Specifically, we'll discuss the following in this lecture:
**Warning:** This lecture runs the risk of blowing you away (in not a good way) with technical details so I've tried to communicate intuition wherever possible. The discussion will get mathy and I'm not expecting you to fully grasp the mathematical complexities of double ML. Understanding these ideas -- even at a high level -- will be important for you in your careers. Why? Because causality is fundamental for organizations who want to leverage data to make impactful, science-based decisions and these are likely the most important tools at the intersection of machine learning and causal inference of the last decade. For example, tech firms such as Amazon, Microsoft, and Uber now routinely use these tools to make data-driven decisions.
Class Announcements
PS3 (Causality) will be on eLC later today and is due due by end of day Sunday. This PS will be much shorter than PS2. Usual office hours this week.
1. Pre-Testing Bias (top)
We begin by generating some data on sales and advertising.

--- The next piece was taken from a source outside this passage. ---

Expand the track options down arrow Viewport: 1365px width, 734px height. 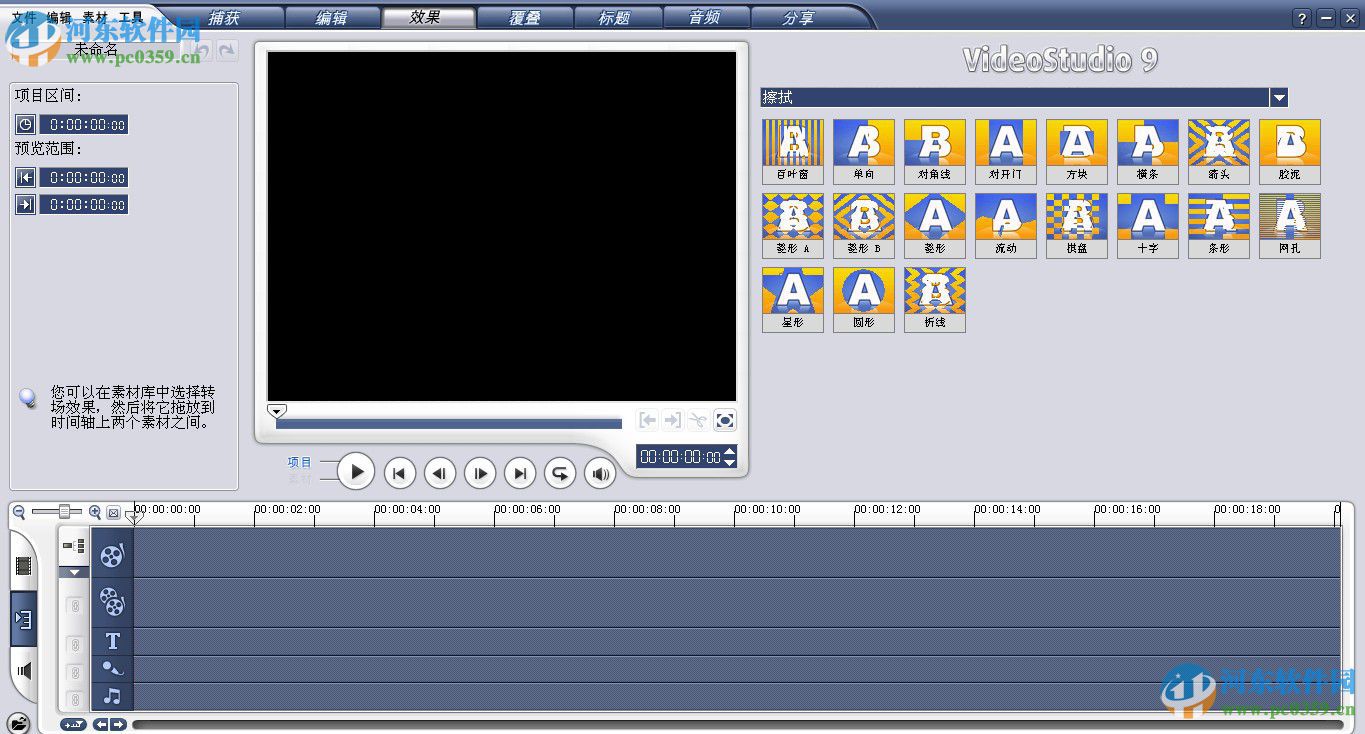(x=75, y=572)
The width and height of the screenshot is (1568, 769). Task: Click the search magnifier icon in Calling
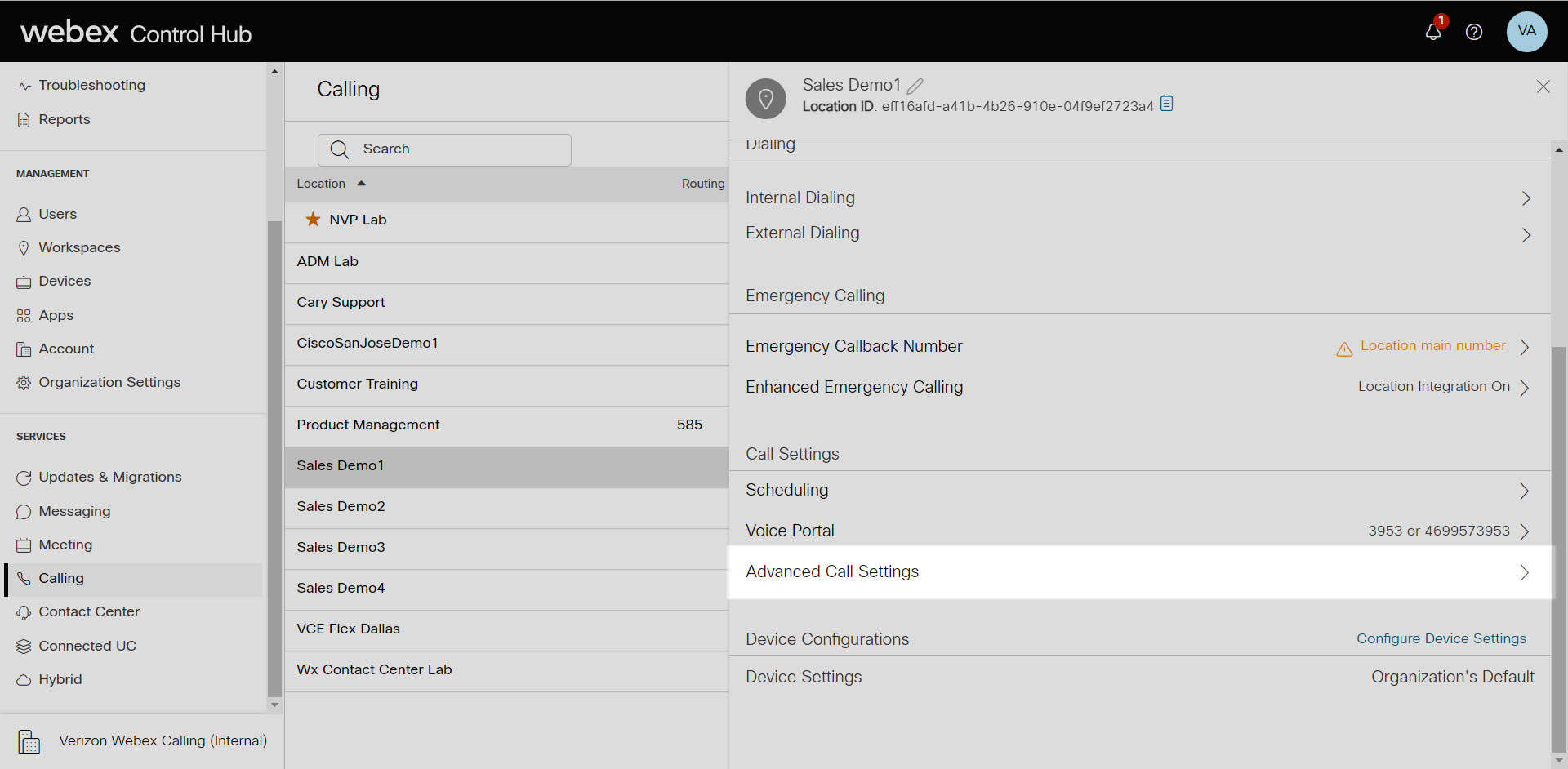(340, 149)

What we'll be doing is called Monte Carlo simulation and we've seen this before when we discussed the bias-variance tradeoff. It's useful because by simulating the data we can see how effective our tools are at recovering the true underlying parameters.
import numpy as np
import pandas as pd
def generate_data(a=1, b=.3, c=3, N=1000, seed=1):
np.random.seed(seed)
# Past Sales
past_sales = np.random.normal(5, 1, N)
# Advertisement
ads = c*past_sales + np.random.normal(-3, 1, N)
# Education
sales = a*ads + b*past_sales + np.random.normal(0, 1, N)
# Generate the dataframe
df = pd.DataFrame({'ads': ads, 'sales': sales, 'past_sales': past_sales})
return df
df = generate_data()
df.head()
ads | sales | past_sales | |
---|---|---|---|
0 | 16.719800 | 19.196620 | 6.624345 |
1 | 7.732222 | 9.287491 | 4.388244 |
2 | 10.923469 | 11.816906 | 4.471828 |
3 | 8.457062 | 9.024376 | 3.927031 |
4 | 13.085146 | 12.814823 | 5.865408 |
Our simulated data includes 1000 different markets where in each we observe current sales, the amount spent in advertisement and past sales.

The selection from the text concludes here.